ORB is comparatively scale- and rotation-invariant. As a binary descriptor it
allows to employ the very efficient Hamming distance metric for matching and
is thus preferred for real-time applications.
"""
import numpy as np
from skimage import data
from skimage import transform as tf
from skimage.feature import (match_descriptors, corner_harris,
corner_peaks, ORB, plot_matches)
from skimage.color import rgb2gray
from skimage import img_as_float
import matplotlib.pyplot as plt
img1 = rgb2gray(data.lena())
img2 = tf.rotate(img1, 180)
tform = tf.AffineTransform(scale=(1.3, 1.1), rotation=0.5,
translation=(0, -200))
img3 = tf.warp(img1, tform)
descriptor_extractor = ORB(n_keypoints=200)
keypoints1, descriptors1 = descriptor_extractor.detect_and_extract(img1)

□ □ □ □

▶ Exercise 1
Decide whether each statement agrees with the ORB passage, answering yes or no and quoting the words of the passage that settle it: (a) ORB is a binary descriptor. (b) The code makes img2 by rotating img1 by 90 degrees. (c) The ORB extractor is set up to find 200 keypoints.
▶ Exercise 2
Extend the ORB passage with the code that comes after its last line.
The data below plays no part in this exercise.

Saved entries
□ □ □ □

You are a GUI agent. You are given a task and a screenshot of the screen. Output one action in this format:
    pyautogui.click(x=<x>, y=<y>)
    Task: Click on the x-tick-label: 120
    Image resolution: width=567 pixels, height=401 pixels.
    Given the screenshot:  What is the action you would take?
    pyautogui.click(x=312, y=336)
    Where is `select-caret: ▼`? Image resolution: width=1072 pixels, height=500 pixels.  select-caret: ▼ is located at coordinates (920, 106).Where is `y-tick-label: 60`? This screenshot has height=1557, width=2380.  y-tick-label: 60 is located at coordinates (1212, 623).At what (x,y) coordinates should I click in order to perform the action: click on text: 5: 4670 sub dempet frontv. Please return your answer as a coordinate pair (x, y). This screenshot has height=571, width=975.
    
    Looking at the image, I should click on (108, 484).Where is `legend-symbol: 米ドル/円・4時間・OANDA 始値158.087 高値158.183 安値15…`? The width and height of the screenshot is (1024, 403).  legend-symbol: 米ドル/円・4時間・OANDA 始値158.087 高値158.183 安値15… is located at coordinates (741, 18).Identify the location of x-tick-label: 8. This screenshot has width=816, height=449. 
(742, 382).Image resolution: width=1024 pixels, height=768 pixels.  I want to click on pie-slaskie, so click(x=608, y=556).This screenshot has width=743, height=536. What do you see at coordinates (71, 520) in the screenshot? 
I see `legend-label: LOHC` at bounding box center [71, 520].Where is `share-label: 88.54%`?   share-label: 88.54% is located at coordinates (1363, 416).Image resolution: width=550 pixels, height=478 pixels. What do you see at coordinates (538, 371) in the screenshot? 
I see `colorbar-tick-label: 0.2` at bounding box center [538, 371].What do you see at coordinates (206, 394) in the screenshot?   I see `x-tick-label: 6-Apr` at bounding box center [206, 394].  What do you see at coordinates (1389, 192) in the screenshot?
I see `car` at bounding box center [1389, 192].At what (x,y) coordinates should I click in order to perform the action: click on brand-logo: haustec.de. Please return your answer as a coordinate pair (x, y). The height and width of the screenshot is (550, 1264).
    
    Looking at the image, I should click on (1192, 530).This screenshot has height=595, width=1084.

□ □ □ □

▶ Task output 1
(a) Yes: "As a binary descriptor it allows to employ the very efficient Hamming distance metric"
(b) No: "img2 = tf.rotate(img1, 180)"
(c) Yes: "descriptor_extractor = ORB(n_keypoints=200)"

▶ Task output 2
keypoints2, descriptors2 = descriptor_extractor.detect_and_extract(img2)
keypoints3, descriptors3 = descriptor_extractor.detect_and_extract(img3)
fig, ax = plt.subplots(nrows=2, ncols=1)
plt.gray()
idxs1, idxs2 = match_descriptors(descriptors1, descriptors2, cross_check=True)
plot_matches(ax[0], img1, img2, keypoints1, keypoints2,
idxs1, idxs2)
ax[0].axis('off')
idxs1, idxs3 = match_descriptors(descriptors1, descriptors3, cross_check=True)
plot_matches(ax[1], img1, img3, keypoints1, keypoints3,
idxs1, idxs3)
ax[1].axis('off')
plt.show()